Why have the large diversified media companies been such strong [stock market] performers, despite the rise of the Internet?
Investors are starting to pay less attention to the device, and more to the content.
Companies that make the entertainment and content viewed on the bevy of new mobile devices, websites and Internet-connected TV devices are winning new appreciation with investors. Disney (DIS), Time Warner (TWX) and Viacom (VIA.B) shares are all at or near their 52-week highs as investors appreciate the value of the content, not just the hardware.
For instance, a healthy piece of [Disney's] growth is coming from digital-streaming deals with Netflix and Amazon.
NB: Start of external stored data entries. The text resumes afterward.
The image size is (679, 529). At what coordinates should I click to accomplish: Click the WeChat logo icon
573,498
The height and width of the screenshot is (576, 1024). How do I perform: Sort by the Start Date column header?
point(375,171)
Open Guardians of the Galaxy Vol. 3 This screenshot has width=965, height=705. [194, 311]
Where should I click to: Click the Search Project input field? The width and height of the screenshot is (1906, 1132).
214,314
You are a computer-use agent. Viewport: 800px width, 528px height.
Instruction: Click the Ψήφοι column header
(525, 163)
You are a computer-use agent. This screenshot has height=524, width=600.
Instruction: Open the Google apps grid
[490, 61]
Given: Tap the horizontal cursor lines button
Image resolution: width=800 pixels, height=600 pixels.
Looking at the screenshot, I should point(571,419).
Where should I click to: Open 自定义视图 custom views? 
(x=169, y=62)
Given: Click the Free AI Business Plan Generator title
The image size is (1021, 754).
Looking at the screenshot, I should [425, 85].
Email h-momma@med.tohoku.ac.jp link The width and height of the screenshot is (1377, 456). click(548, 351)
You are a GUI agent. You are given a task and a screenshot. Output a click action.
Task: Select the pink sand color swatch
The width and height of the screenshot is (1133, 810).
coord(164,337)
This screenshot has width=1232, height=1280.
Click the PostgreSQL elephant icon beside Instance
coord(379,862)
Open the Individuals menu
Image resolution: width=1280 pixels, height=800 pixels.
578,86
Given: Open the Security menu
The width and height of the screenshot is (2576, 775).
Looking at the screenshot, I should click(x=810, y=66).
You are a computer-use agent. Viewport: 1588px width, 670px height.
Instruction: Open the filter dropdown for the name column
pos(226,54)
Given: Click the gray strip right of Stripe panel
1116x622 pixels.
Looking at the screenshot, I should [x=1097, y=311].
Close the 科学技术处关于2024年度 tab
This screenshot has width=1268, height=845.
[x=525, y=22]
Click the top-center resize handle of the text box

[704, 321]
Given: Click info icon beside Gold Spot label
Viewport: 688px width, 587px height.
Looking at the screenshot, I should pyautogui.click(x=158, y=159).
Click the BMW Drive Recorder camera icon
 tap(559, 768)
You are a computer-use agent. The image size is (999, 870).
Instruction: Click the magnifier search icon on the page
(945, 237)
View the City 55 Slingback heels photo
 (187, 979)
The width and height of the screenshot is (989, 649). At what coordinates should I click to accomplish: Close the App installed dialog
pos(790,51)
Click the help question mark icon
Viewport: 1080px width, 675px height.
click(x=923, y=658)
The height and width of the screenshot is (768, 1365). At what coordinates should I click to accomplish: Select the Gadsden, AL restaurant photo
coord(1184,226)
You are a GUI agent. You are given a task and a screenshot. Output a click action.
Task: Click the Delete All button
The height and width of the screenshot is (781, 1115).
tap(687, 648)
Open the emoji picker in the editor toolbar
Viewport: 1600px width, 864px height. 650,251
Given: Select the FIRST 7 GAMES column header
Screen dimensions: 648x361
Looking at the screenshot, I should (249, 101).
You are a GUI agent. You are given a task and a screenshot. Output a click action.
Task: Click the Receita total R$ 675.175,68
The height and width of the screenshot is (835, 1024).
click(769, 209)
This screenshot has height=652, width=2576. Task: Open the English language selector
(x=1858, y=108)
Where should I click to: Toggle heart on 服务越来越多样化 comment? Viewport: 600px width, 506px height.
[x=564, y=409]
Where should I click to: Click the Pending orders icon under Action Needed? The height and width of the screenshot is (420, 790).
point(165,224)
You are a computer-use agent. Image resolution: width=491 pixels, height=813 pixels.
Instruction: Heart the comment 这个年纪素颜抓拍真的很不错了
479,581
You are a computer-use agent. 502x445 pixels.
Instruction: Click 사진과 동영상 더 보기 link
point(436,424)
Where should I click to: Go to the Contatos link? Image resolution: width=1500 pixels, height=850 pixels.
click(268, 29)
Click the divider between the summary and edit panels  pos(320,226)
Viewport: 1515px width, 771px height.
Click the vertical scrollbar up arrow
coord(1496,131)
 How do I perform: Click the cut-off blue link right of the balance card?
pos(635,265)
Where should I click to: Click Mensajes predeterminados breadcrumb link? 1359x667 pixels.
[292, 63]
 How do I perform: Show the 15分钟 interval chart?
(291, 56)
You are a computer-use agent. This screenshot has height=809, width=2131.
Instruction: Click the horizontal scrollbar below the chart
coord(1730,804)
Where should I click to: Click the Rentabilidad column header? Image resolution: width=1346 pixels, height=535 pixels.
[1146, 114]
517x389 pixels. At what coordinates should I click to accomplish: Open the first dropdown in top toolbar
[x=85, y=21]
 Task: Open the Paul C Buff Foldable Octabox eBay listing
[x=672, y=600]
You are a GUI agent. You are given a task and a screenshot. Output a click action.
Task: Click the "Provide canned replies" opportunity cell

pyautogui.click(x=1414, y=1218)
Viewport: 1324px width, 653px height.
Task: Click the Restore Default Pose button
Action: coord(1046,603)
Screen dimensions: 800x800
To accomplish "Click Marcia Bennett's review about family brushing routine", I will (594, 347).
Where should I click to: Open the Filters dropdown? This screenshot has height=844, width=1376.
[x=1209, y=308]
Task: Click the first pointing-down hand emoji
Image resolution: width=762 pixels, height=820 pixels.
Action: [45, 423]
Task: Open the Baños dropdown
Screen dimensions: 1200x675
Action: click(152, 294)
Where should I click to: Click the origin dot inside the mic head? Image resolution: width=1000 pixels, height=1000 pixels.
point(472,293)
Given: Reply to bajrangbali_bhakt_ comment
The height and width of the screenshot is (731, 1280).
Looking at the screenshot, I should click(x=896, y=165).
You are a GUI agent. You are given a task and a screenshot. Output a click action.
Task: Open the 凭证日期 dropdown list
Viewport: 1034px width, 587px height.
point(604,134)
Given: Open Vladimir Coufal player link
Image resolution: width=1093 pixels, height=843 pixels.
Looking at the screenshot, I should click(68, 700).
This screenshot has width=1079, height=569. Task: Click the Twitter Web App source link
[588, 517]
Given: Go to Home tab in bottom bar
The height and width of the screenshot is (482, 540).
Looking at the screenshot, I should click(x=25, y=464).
And at Time Warner, part of the company’s potential upside comes from a number of digital projects ranging from HBO Go, TV Everywhere and All Access.
Disney’s $4 billion purchase of Star Wars creator Lucasfilm is another example of how media companies are bolstering their content.
The goal is increasingly to score in the digital world no matter where, or how, consumers are accessing content.
If investors are paying less attention to the device and more to the content where should the focus of your public company be, Mr. Broadcaster?
And for any broadcasters who wish themselves to be in the distribution business rather than the content one, what do investors know that broadcasters do not know?
What would happen if we crowed less about our ubiquity and more about our content innovations?
In fact, what if we crowed less and innovated more?